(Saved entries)
........
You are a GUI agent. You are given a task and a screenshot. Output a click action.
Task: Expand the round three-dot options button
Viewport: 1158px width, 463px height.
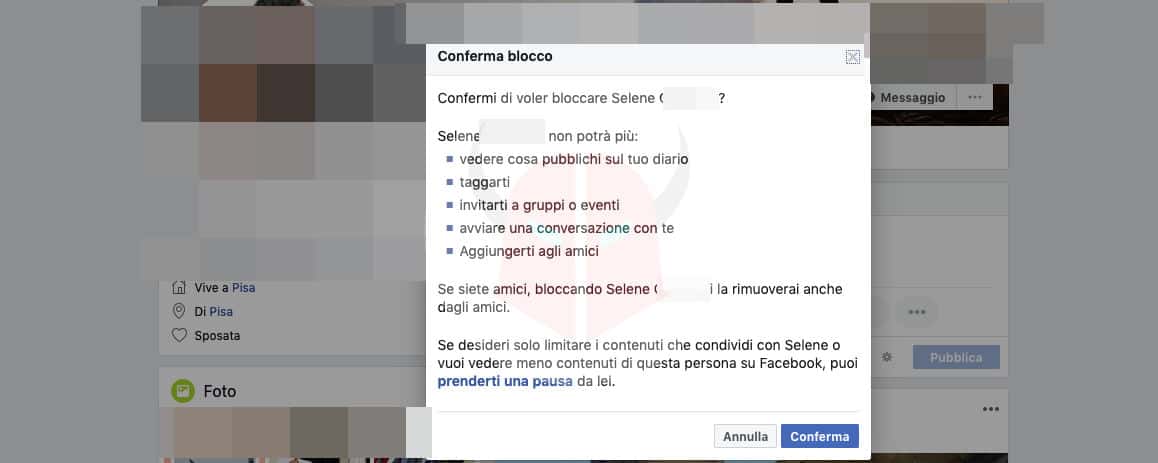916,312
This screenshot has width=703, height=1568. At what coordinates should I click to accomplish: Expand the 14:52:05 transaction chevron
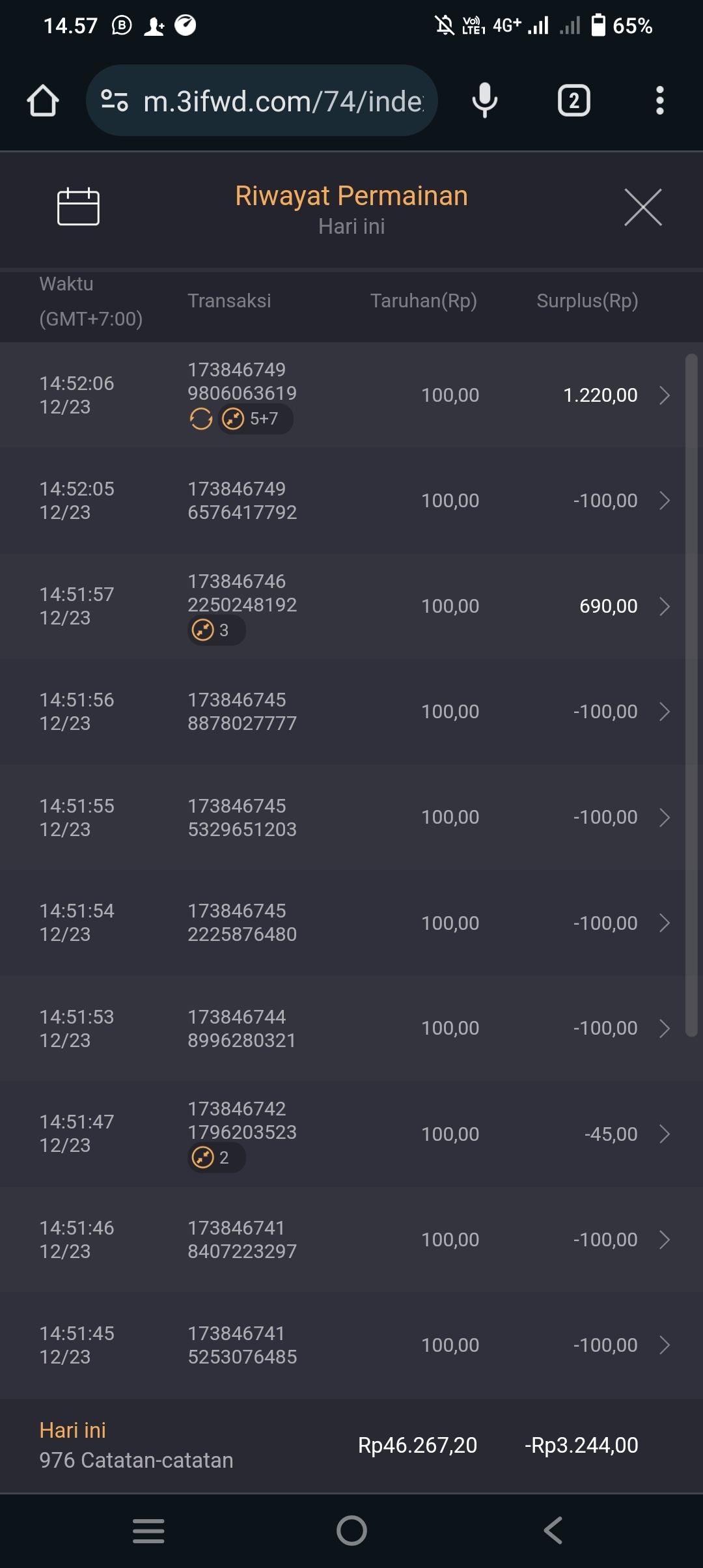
........
Work task ->
Going through the data above, return each line with the word "Expand".

Solution below ->
Task: Expand the round three-dot options button
This screenshot has width=703, height=1568. At what coordinates should I click to accomplish: Expand the 14:52:05 transaction chevron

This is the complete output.